There is nothing special about this message, as it basically states the same things that can be associated with all ransomware infections. What calls more attention is the suspicious link to Live Chat, as this is the first ransomware to ever use it. The problem is that the servers linked to this ransomware are currently down, and this feature does not work. The C&C servers associated with PadCrypt Ransomware include annaflowersweb.com, subzone3.2fh.co, and cloudnet.online. Another strange feature associated with this ransomware is the uninstaller. The PadCrypt folder (might have a different name) in the %APPDATA% directory is likely to contain the decryptor and uninstall files. It is possible that the uninstaller will erase all components of the ransomware; however, you should not expect this to help with file decryption. Speaking of the encrypted files, all of them will have the “.enc” extension attached to them, and it will not be difficult for you to identify them. If you find that you have the files encrypted by this ransomware backed up, the only thing you need to do is remove PadCrypt Ransomware.

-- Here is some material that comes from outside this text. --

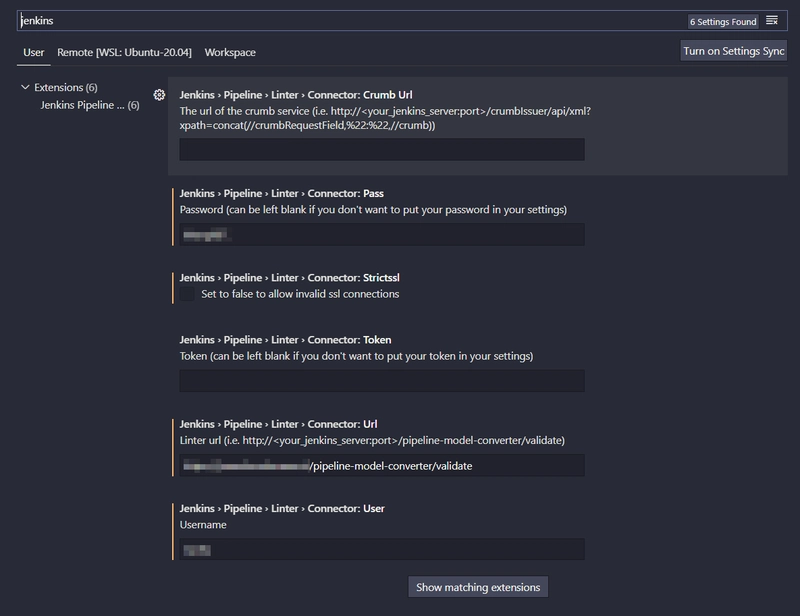Click the Show matching extensions button
This screenshot has width=800, height=616.
[x=478, y=587]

It will not be easy for you to make the final decision if your personal files are not backed up, and the only copies are encrypted by the malicious ransomware. The text file associated with this infection suggests that you can wait six months, after which all of your files will be decrypted for free. Are you willing to wait that long? Even if you are, it is naive to think that cyber criminals will be around to fulfill their promises. Paying the ransom is not exactly what we recommend as well because, when it comes to cyber criminals, there are no guarantees, and you might end up losing your money for nothing. Whether you have backups, or you pay the ransom, you must delete PadCrypt Ransomware. First, find and remove the fake PDF file that has unleashed the ransomware. Afterward, follow the steps presented below to eliminate the leftovers. We also recommend employing reliable anti-malware software to eliminate the leftovers and protect you in the future.

How to delete PadCrypt Ransomware

1. Tap Win+E to open the Explorer.
2. Type in %APPDATA% into the address bar at the top.
3. Right-click the file called “PadCrypt.exe” and select Delete.
4. Now Right-click and Delete the folder called “PadCrypt.”
5. Download a reliable malware scanner to scan your operating system.